___ Entries shown ___
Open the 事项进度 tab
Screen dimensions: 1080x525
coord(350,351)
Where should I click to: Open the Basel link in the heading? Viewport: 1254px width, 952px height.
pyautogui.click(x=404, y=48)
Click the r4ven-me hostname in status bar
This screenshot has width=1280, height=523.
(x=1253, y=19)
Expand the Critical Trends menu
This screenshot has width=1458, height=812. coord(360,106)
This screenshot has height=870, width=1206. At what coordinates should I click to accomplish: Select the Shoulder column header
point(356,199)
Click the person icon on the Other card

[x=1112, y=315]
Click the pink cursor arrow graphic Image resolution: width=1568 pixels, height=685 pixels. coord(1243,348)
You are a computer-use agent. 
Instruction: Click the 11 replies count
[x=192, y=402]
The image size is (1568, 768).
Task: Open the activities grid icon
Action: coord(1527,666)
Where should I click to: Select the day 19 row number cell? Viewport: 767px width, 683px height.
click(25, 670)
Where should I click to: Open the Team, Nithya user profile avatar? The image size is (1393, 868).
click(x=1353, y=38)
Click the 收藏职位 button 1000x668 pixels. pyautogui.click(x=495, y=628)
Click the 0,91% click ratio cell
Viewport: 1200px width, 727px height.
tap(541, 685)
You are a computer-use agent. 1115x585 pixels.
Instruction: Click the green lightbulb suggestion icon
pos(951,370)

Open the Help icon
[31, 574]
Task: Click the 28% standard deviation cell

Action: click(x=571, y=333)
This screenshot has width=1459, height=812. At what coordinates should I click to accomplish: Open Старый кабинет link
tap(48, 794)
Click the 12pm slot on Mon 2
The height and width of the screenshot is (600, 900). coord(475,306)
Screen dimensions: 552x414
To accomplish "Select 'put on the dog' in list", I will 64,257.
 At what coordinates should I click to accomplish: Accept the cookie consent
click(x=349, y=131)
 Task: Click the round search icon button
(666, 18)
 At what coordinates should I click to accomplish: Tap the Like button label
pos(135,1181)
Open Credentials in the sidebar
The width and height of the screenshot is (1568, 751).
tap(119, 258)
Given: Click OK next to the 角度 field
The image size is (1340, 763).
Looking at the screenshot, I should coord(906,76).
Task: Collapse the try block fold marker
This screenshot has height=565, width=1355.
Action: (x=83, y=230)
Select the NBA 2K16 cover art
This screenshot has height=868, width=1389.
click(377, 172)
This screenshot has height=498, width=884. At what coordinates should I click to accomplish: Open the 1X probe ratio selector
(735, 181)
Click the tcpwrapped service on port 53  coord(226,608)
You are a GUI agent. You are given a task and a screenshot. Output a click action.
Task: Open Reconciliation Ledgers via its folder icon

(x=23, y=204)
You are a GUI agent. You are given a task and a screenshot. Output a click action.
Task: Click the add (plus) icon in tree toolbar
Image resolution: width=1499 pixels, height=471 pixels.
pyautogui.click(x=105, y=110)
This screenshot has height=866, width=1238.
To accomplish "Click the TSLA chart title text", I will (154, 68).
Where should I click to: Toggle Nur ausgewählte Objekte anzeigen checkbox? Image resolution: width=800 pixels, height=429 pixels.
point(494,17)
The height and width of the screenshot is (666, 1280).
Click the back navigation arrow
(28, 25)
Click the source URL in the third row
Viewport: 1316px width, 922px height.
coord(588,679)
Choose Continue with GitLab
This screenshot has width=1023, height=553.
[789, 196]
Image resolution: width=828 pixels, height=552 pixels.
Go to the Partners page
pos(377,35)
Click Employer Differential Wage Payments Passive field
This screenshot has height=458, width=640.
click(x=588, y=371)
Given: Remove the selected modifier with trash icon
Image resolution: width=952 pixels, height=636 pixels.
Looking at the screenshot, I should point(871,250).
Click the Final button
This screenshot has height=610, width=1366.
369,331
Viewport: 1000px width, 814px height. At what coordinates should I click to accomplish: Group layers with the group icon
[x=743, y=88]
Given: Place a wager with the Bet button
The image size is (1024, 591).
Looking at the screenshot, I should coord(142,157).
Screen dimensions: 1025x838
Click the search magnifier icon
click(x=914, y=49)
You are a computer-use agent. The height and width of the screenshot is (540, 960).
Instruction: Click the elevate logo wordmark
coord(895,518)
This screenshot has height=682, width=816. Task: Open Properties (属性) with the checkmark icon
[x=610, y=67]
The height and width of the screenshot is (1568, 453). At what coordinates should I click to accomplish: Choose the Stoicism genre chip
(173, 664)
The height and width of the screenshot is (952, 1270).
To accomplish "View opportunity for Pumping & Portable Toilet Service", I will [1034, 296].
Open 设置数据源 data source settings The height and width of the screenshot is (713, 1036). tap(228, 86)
___
* Work instruction *
Return every line of the listing above where "source" appears.

* Exercise result *
Click the source URL in the third row
Open 设置数据源 data source settings The height and width of the screenshot is (713, 1036). tap(228, 86)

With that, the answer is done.